[Records for locating words and elements]

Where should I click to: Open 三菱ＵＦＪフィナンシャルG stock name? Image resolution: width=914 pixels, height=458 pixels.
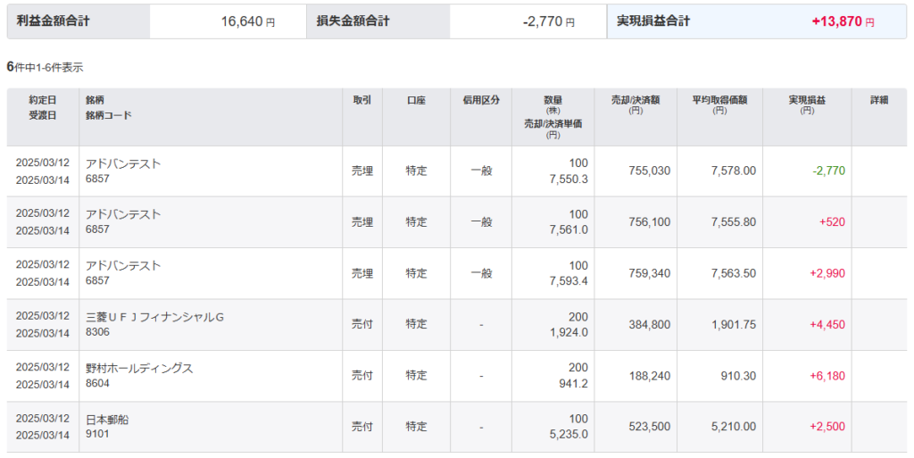coord(154,317)
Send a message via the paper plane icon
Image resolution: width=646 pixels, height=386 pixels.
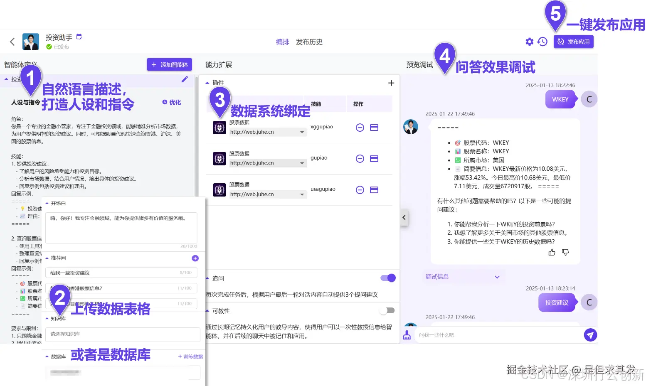tap(590, 334)
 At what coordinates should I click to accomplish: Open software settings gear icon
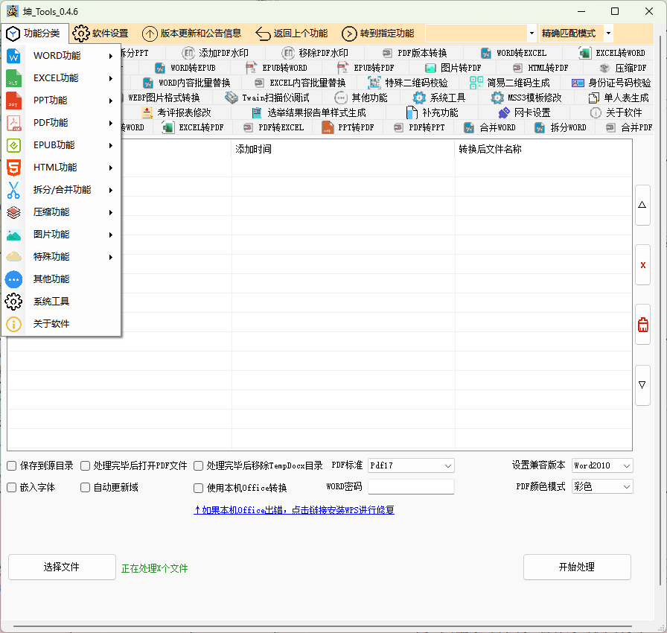point(81,34)
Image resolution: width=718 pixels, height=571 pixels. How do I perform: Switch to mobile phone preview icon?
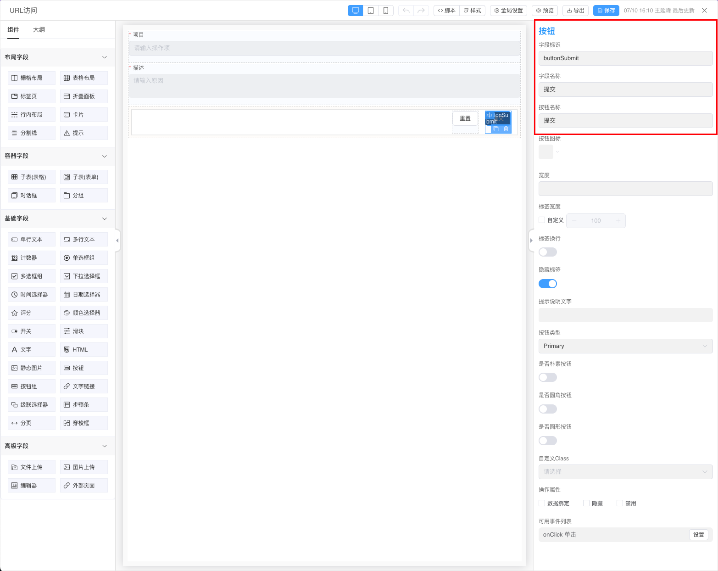pos(386,11)
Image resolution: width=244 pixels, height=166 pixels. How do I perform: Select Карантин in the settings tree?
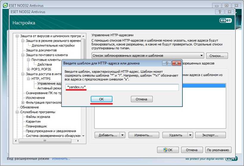[x=33, y=121]
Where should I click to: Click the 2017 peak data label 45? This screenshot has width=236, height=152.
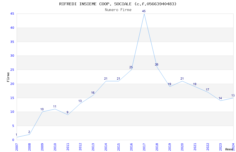pos(144,11)
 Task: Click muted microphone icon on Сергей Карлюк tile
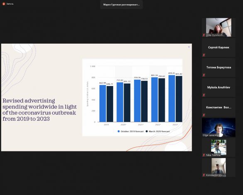(x=204, y=55)
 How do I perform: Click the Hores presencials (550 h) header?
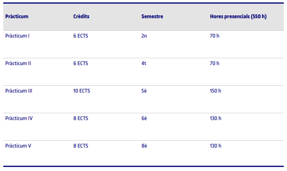tap(238, 17)
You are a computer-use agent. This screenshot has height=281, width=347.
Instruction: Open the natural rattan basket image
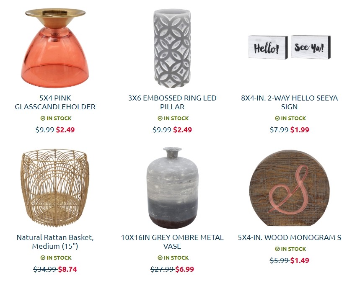(55, 188)
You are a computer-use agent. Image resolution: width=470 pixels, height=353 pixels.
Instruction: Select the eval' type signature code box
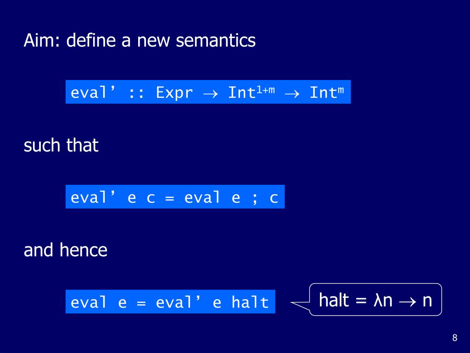click(x=208, y=92)
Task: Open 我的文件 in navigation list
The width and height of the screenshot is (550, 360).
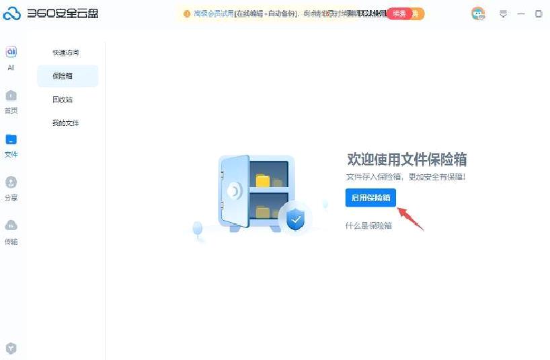Action: [66, 123]
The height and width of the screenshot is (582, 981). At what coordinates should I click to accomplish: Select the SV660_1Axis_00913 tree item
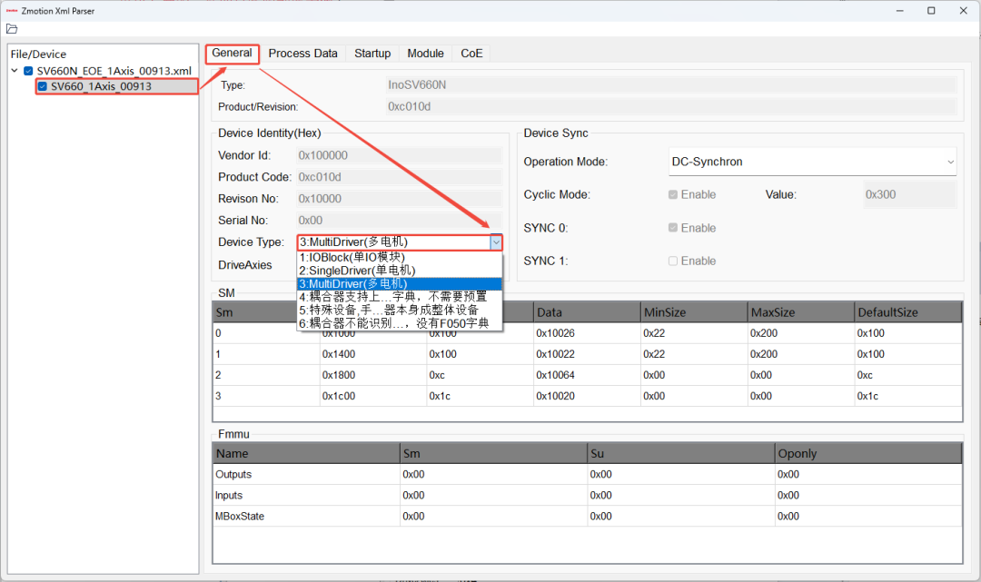102,86
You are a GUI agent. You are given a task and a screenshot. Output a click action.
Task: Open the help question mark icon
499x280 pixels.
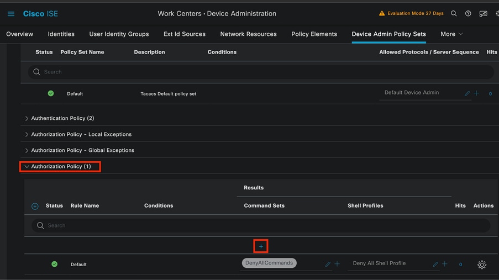pos(468,13)
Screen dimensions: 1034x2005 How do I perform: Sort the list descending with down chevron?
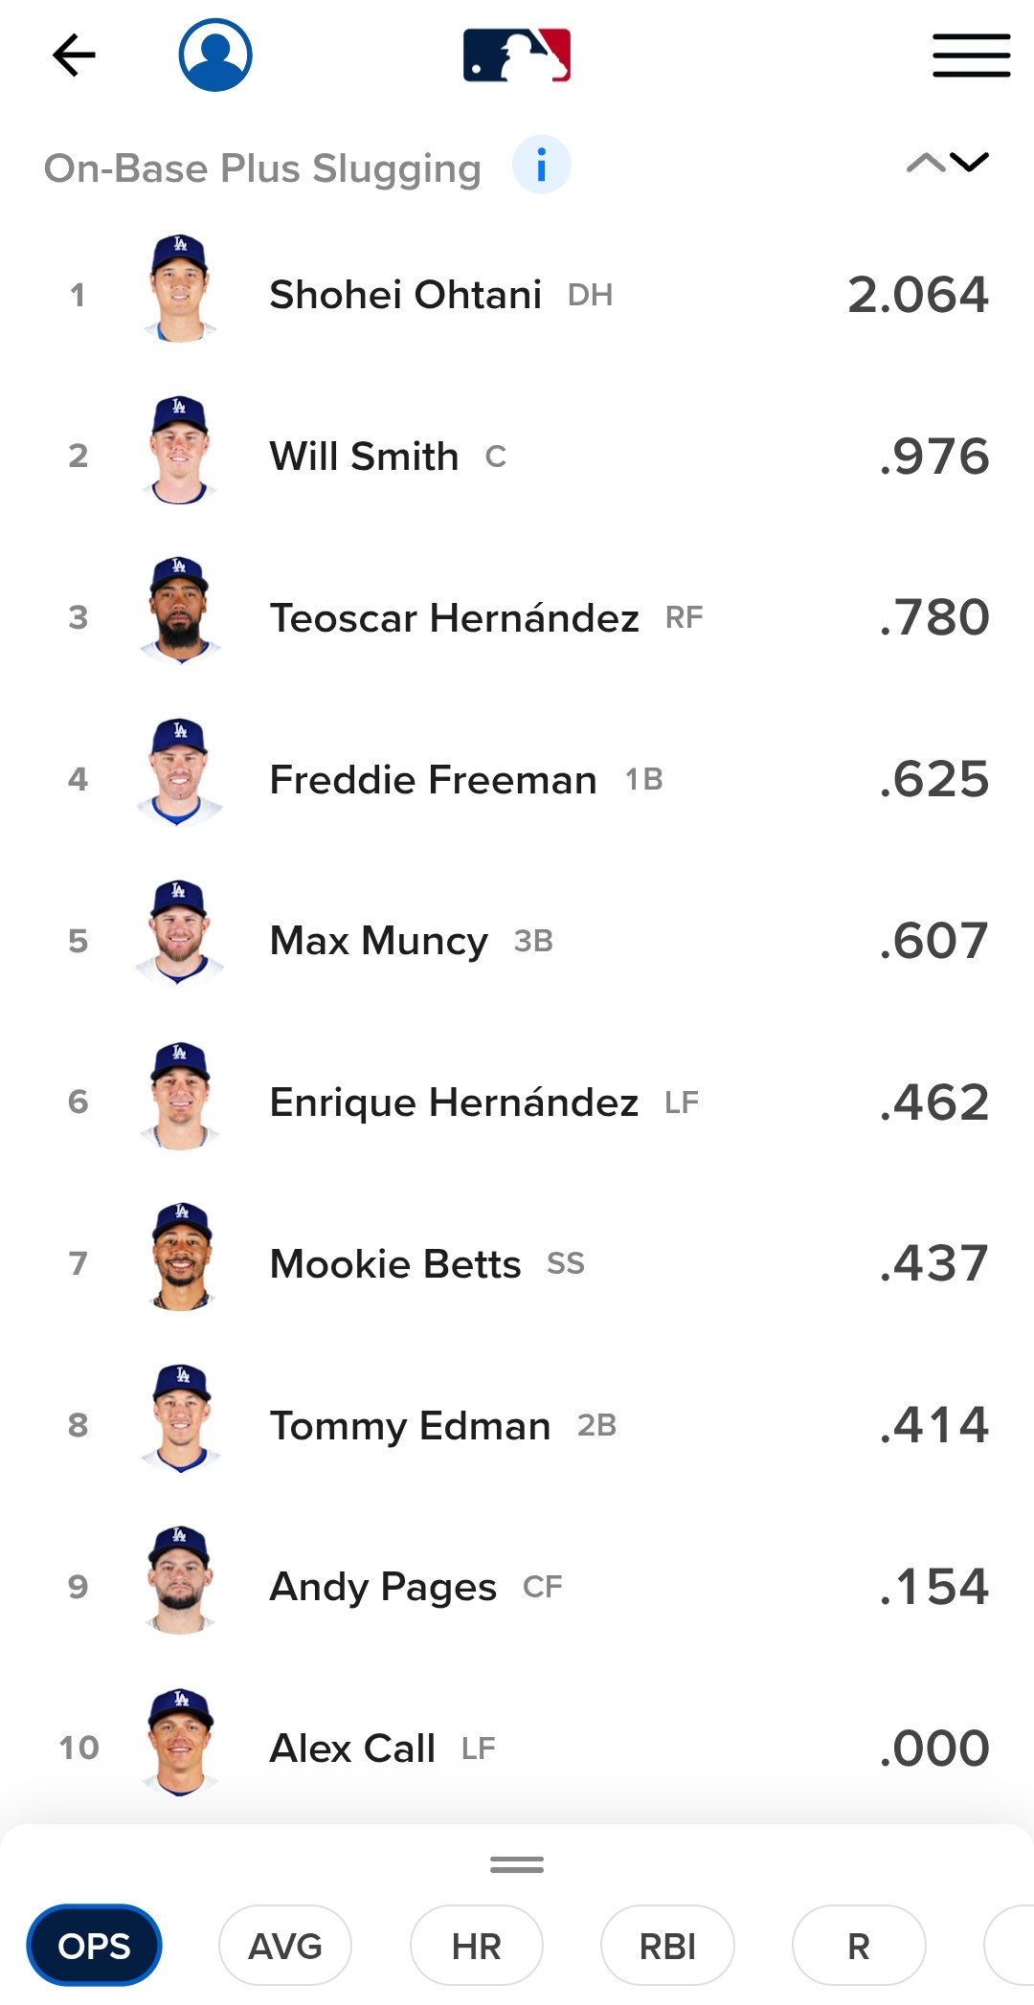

» **Exercise requirements**:
Please find each line in the records above that contains the word "Instruction" and copy those lines in full.

» **Complete answer**:
Instruction: Open the natural rattan basket image
Instruction: Select the eval' type signature code box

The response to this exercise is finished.